From the entries provided below, copy each line that contains the word "photo".

Collected data:
▼
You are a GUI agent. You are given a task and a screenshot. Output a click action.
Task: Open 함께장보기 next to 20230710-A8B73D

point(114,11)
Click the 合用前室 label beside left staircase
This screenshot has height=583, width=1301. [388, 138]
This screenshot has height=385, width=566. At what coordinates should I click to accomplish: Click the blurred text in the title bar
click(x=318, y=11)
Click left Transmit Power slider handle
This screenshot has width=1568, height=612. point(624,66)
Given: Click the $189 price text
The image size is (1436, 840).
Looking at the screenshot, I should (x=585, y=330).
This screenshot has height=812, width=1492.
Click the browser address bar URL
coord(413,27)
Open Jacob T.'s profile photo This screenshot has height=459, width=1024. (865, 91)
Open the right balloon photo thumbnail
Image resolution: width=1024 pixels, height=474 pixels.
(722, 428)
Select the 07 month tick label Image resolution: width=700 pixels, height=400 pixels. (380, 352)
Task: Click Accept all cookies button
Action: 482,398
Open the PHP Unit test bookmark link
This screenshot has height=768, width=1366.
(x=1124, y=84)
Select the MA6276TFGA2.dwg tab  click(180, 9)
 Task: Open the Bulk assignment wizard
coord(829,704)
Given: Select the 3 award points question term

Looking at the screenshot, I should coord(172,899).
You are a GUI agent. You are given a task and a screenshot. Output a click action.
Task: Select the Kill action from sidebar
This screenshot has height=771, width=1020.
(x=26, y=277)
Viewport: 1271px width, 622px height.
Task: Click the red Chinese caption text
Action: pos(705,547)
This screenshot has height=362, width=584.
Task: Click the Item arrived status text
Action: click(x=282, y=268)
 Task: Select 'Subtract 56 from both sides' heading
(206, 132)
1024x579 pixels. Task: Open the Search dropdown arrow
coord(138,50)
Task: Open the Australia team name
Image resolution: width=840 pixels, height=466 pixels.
▲
Solution to this task.
Open Jacob T.'s profile photo This screenshot has height=459, width=1024. (865, 91)
Open the right balloon photo thumbnail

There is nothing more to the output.